▸ **BRIEF**: Begin at the line containing "You are a GUI" in the data below and go on through the line containing "1024x437 pixels.", repeating each line exactly; include both ends and no other line.

▸ **PROVIDED INFORMATION**:
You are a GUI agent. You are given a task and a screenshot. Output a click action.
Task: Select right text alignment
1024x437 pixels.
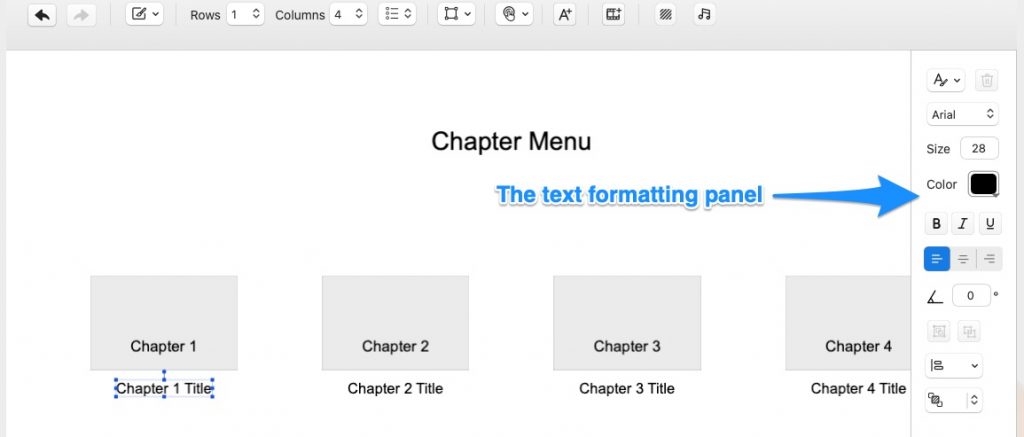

---

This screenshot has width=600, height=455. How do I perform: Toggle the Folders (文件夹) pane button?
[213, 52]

...

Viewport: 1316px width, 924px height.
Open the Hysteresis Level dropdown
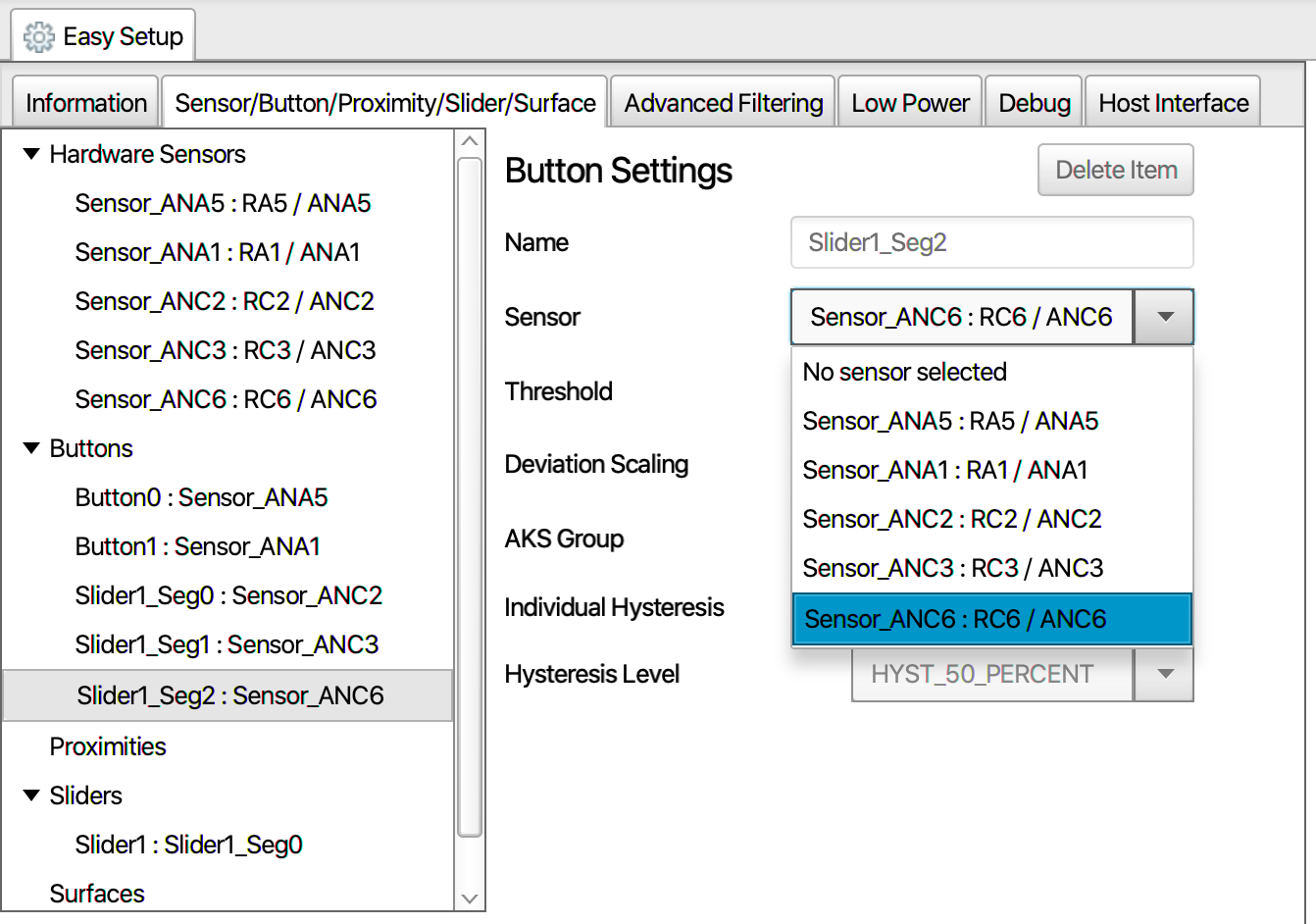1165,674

▸ **EXERCISE RESPONSE**:
You are a GUI agent. You are given a task and a screenshot. Output a click action.
Task: Select right text alignment
1024x437 pixels.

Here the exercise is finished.